[REQUIRED ACTION]: Whenever a line in the entries includes the word "Memorial", copy that line out.

Stored records
=-=-=
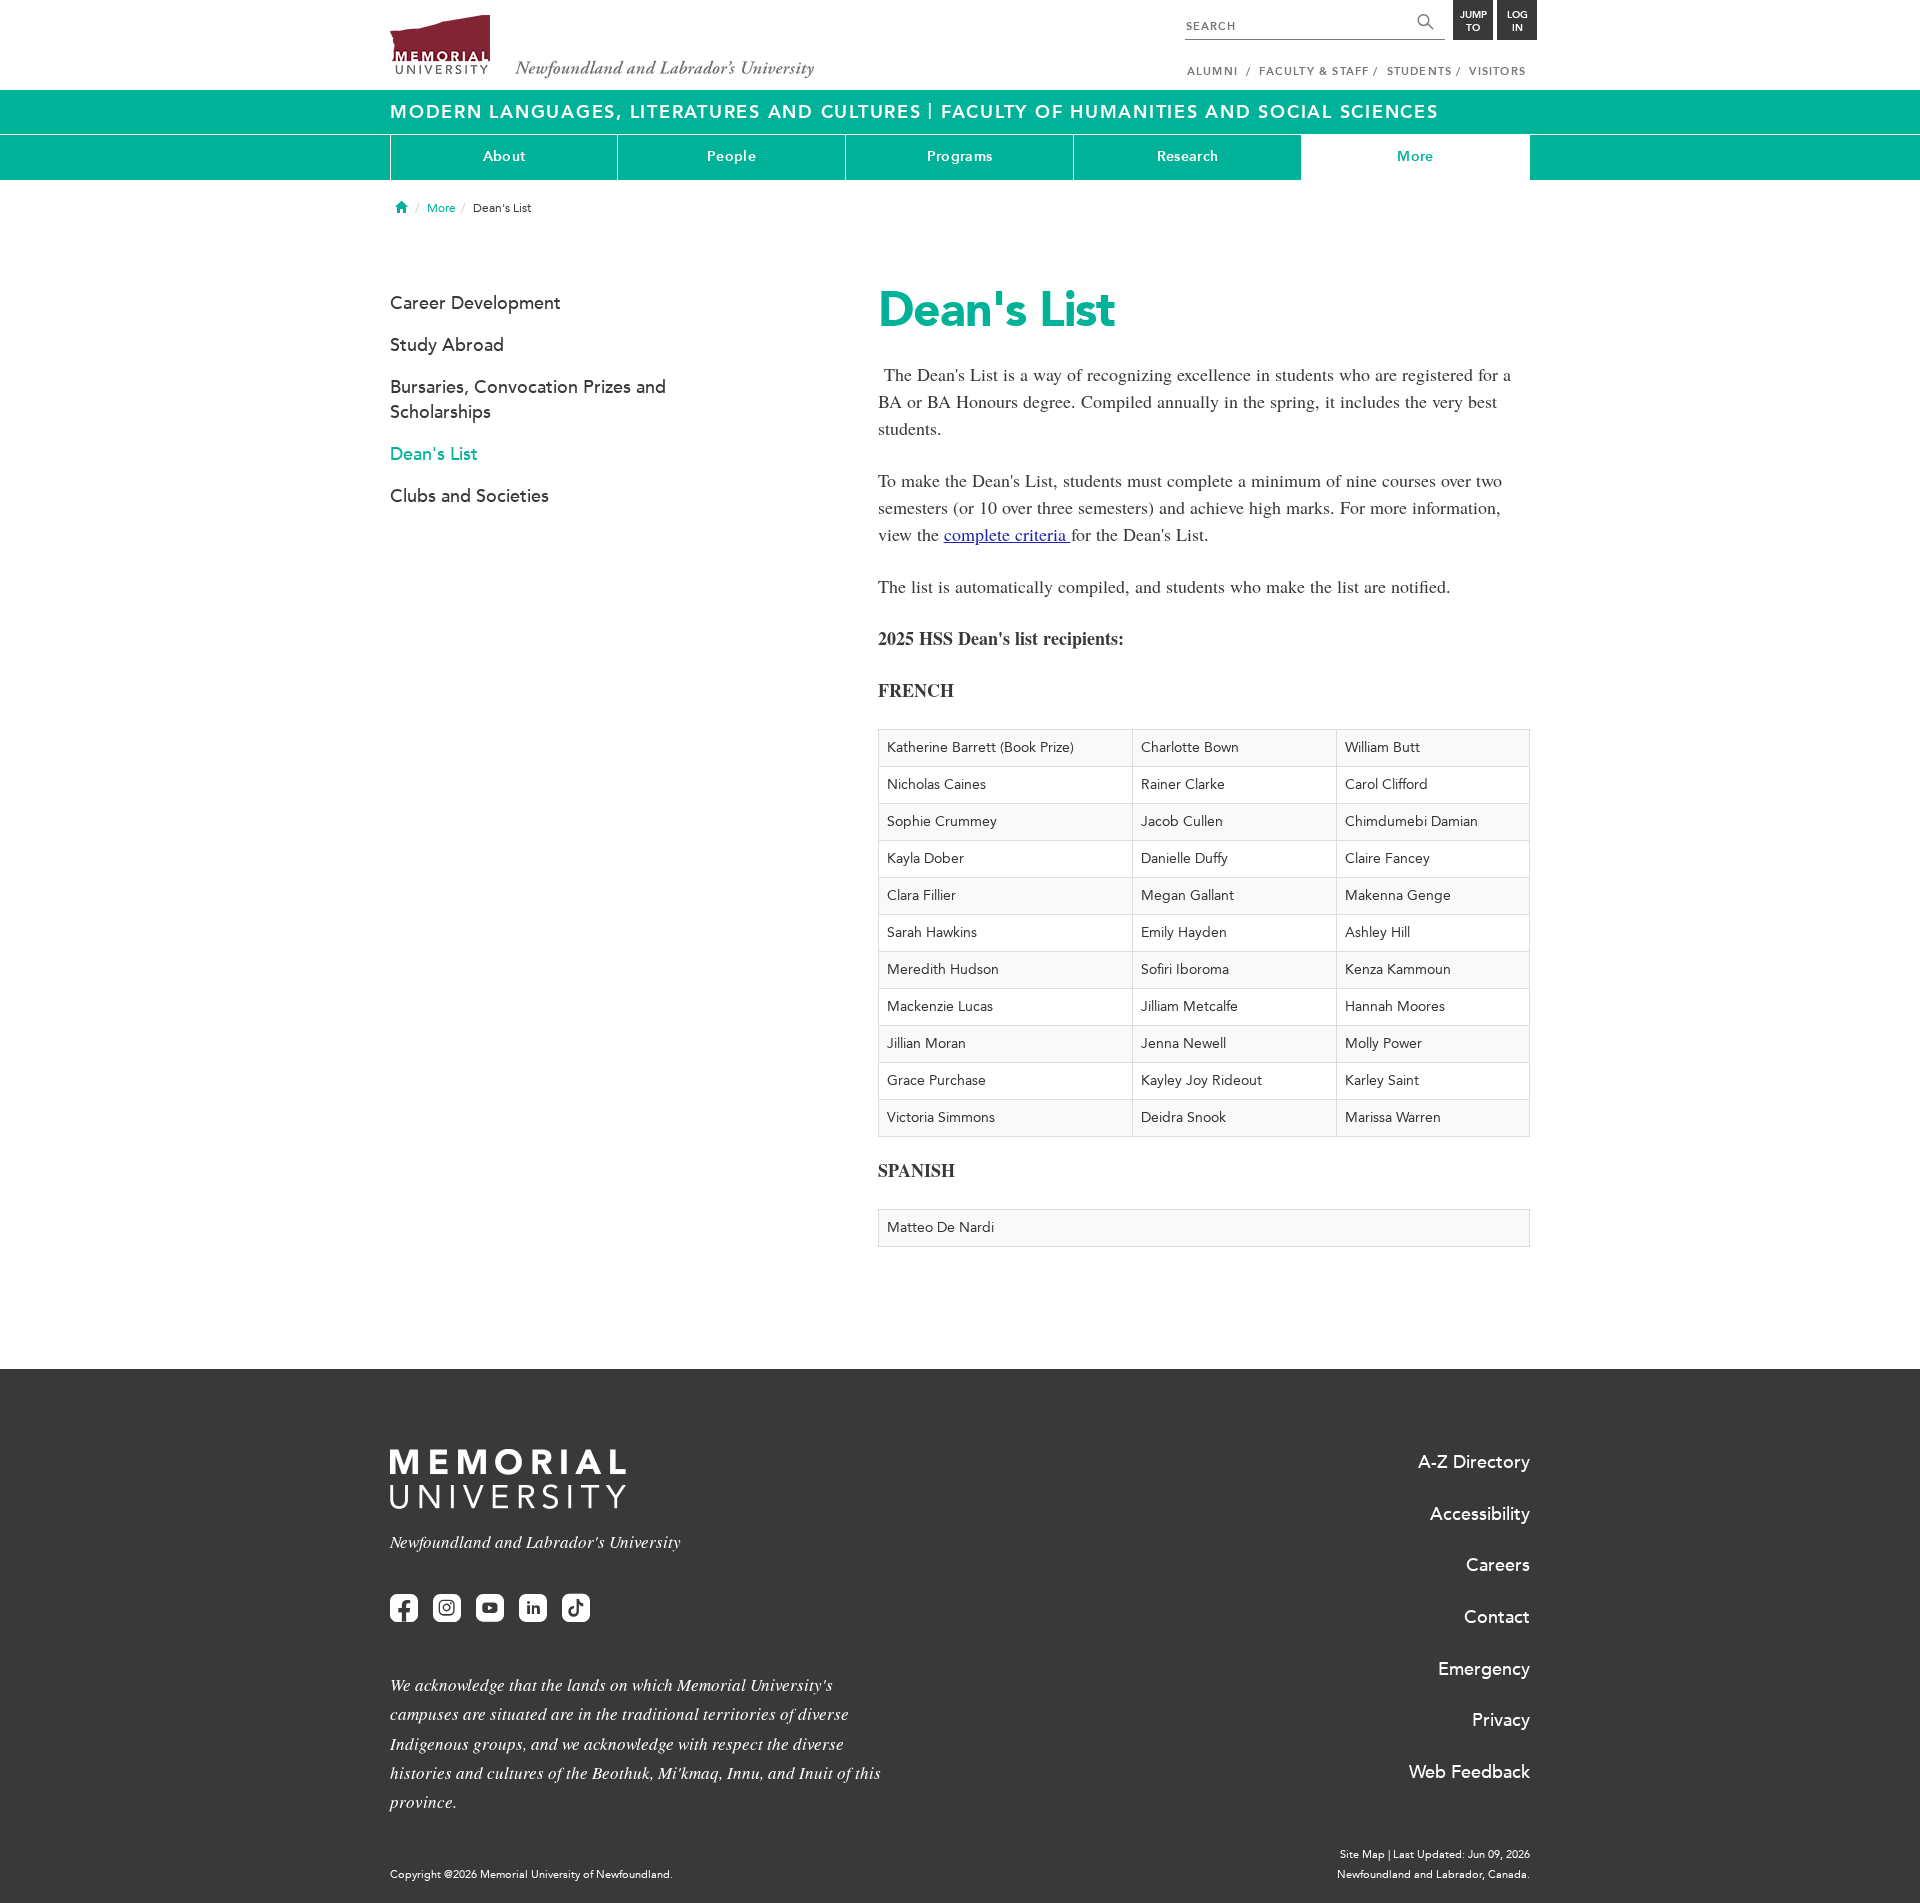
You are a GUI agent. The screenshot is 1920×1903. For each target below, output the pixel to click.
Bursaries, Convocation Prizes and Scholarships (528, 400)
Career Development (475, 303)
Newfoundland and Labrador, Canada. (1433, 1874)
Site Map (1362, 1854)
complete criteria (1007, 534)
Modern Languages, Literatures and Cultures (659, 112)
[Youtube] (490, 1608)
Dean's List (434, 454)
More (1415, 156)
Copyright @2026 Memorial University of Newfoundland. (531, 1874)
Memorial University (602, 47)
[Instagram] (447, 1608)
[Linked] (533, 1608)
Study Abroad (447, 345)
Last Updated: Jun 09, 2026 (1461, 1854)
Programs (959, 156)
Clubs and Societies (469, 496)
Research (1187, 156)
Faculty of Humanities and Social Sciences (1190, 112)
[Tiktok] (576, 1608)
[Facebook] (404, 1608)
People (731, 156)
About (504, 156)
=-=-=
[TASK RESPONSE]:
Copyright @2026 Memorial University of Newfoundland. (531, 1874)
Memorial University (602, 47)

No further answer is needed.